Another assert ! isStatic?

I will continue tomorrow.
(In reply to comment #21)
> What is the problem with using _aligned_malloc?

On Windows _aligned_malloc(size, alignment) is implemented via malloc(size + alignment + sizeof(void *)). Thus _aligned_malloc(alignment, alignment) would waste more than twice the memory.
Does it really? IT uses a bit extra virtual memory, but that's basically free. Only the pages we actually use get mapped, which is exactly the aligned part of that allocated block.
(In reply to comment #23)
> Does it really? 

Well, somebody having MSVC installed should look at \Program Files\Microsoft Visual Studio 8\VC\crt\src\align.c but my googling shows that is still the case.
What I meant is "does it really waste memory?". I think malloc(size + alignment + sizeof(void *)) is a reasonable way to implement this from a physical memory consumption perspective.
Attached patch v5 (obsolete) — Splinter Review
Attachment #435955 - Attachment is obsolete: true
Attachment #436205 - Flags: review?
Attachment #435955 - Flags: review?(anygregor)
Attachment #435955 - Flags: review?
Attachment #436205 - Flags: review?(gal)
Attachment #436205 - Flags: review?(anygregor)
Attachment #436205 - Flags: review?
(In reply to comment #25)
> What I meant is "does it really waste memory?". I think malloc(size + alignment
> + sizeof(void *)) is a reasonable way to implement this from a physical memory
> consumption perspective.

It depends on the values of size and alignment. What are they here?

/be
Of course only measurements will tell, but any sane malloc will not touch the mapped pages needlessly, so I would say the values is "nothing", and it will become 0 the moment the process first touches the page (which for the alignment overflow part will be "never").
(In reply to comment #27)
> (In reply to comment #25)
> > What I meant is "does it really waste memory?". I think malloc(size + alignment
> > + sizeof(void *)) is a reasonable way to implement this from a physical memory
> > consumption perspective.
> 
> It depends on the values of size and alignment. What are they here?
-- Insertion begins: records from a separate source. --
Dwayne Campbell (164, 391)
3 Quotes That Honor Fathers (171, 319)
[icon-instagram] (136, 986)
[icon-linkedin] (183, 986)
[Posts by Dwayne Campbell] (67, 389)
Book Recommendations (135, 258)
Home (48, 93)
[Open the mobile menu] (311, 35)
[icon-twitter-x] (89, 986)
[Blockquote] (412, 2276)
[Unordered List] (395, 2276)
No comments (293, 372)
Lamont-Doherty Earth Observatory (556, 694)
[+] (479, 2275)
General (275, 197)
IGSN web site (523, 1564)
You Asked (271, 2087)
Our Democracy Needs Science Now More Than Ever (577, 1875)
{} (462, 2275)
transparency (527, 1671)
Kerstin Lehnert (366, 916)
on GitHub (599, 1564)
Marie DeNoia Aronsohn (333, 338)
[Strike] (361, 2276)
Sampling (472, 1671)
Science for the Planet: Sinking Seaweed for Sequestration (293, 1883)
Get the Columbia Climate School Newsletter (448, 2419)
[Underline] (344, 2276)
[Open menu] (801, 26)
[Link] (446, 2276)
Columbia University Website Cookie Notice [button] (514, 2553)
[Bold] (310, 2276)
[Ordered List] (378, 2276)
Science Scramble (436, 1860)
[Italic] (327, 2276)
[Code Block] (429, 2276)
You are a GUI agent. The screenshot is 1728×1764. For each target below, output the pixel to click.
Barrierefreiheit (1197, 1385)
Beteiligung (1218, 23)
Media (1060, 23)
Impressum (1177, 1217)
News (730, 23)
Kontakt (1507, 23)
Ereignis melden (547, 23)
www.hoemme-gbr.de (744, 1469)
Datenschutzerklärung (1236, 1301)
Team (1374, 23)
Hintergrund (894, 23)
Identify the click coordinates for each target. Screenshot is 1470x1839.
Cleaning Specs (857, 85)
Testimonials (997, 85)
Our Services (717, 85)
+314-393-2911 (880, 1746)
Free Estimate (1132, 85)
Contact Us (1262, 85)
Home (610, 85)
size == alignment == 1MB, the same values that jemalloc uses.
Comment on attachment 436205 [details] [diff] [review]
v5


>-    JSGCArenaInfo   info;
>-    jsbitmap        markBitmap[GC_ARENA_MARK_BITMAP_WORDS];
>+    uint8 data[GC_ARENA_SIZE];

I was always wondering what the indentation rules are for local vars are.
Should data be aligned to the old markBitmap?


> 
> inline void
>-SetChunkInfoIndex(jsuword chunk, unsigned index)
>+CheckValidThingPtr(void *thing)

Maybe rename this function to CheckValidGCThingPtr since static strings are valid "things"?

> 
>+inline size_t
>+ThingsPerArena(size_t thingSize)
>+{
>+    JS_ASSERT(!(thingSize & GC_CELL_MASK));
>+    JS_ASSERT(thingSize <= GC_ARENA_SIZE);
>+    return GC_ARENA_SIZE / thingSize;
>+}
>+
>+/* Can only be called if thing is on an arena where a->list is not null. */

nit "is in an arena"

> 
>         while ((a = arenaList->cursor) != NULL) {
>-            arenaList->cursor = a->info.prev;
>-            JSGCThing *freeList = a->info.freeList;
>+            JSGCArenaInfo * ainfo = a->getInfo();

nit: remove Whitespace


>-        while (a->info.unmarkedChildren != 0) {
>-            unmarkedBitIndex = JS_FLOOR_LOG2W(a->info.unmarkedChildren);
>-            a->info.unmarkedChildren &= ~((jsuword)1 << unmarkedBitIndex);
>+        while (markingDelay->unmarkedChildren != 0) {
>+            unmarkedBitIndex = JS_FLOOR_LOG2W(markingDelay->unmarkedChildren);
>+            markingDelay->unmarkedChildren &= ~((jsuword)1 << unmarkedBitIndex);

shouldn't it be jsuword(1) ?
Attachment #436205 - Flags: review?(anygregor) → review+
(In reply to comment #30)
> (From update of attachment 436205 [details] [diff] [review])
> 
> >-    JSGCArenaInfo   info;
> >-    jsbitmap        markBitmap[GC_ARENA_MARK_BITMAP_WORDS];
> >+    uint8 data[GC_ARENA_SIZE];
> 
> I was always wondering what the indentation rules are for local vars are.
> Should data be aligned to the old markBitmap?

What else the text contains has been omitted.